Baits and bait stations now have more restrictive regulations regarding locations for use. Different designs of commercially manufactured bait stations may be required, depending on the particular situation and the bait formulation used. For example, some labels state “tamper-resistant bait stations must be used if children, pets, nontarget mammals, or birds may access the bait.” Certain prepackaged bait stations intended for sale to homeowners can be used only inside structures and are prohibited for use in any area accessible to pets or outdoors. Other baits or bait stations may also be used around the periphery of structures or within 50 feet of a structure. Because rats may not travel far from their shelter to find food, many product labels suggest making bait placements at 10- to 30-foot intervals. Place bait boxes next to walls (with the openings close to the wall) or in other places where rats are active. In all cases, the user must follow label directions.
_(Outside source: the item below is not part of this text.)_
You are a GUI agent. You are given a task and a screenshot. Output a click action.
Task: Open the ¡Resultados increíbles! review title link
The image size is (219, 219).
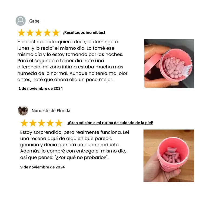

Remove and properly dispose of all uneaten bait at the end of a control program. In addition, it’s wise to collect and properly dispose of any dead rodents found during the course of a rodenticide application. You can pick them up using a sturdy plastic bag inverted on your hand, seal them in the bag for disposal with household garbage, or bury them in a location where pets or scavengers won’t easily dig them up.
Other Control Methods
Rats are wary animals, easily frightened by unfamiliar or strange noises. However, they quickly become accustomed to repeated sounds, making the use of frightening devices—including high frequency and ultrasonic sounds—ineffective for controlling rats in homes and gardens.
Rats have an initial aversion to some odors and tastes, but no repellents have been found to solve a rat problem for more than a very short time. There are no truly effective rat repellents.
Smoke or gas cartridges are registered and sold for controlling burrowing rodents. When placed into the burrows and ignited, these cartridges produce toxic and suffocating smoke and gases. Because Norway rat burrows can extend beneath a residence and have several open entrances, toxic gases can permeate the dwelling. For this reason and because some fire hazard is associated with their use, smoke and gas cartridges aren’t recommended for rat control around homes.
Norway rats can be drowned or flushed from their burrows by flooding them with water from a garden hose and then closing the holes with soil.
Predators, especially cats and owls, eat rats and mice. Some house cats don’t have the ability or inclination to prey on adult Norway rats. Often, predators aren’t able to keep rodent numbers below levels that are acceptable to most people. Further, pet food can serve as an attractant and provide a continuous food supply to rats and mice in suburban environments.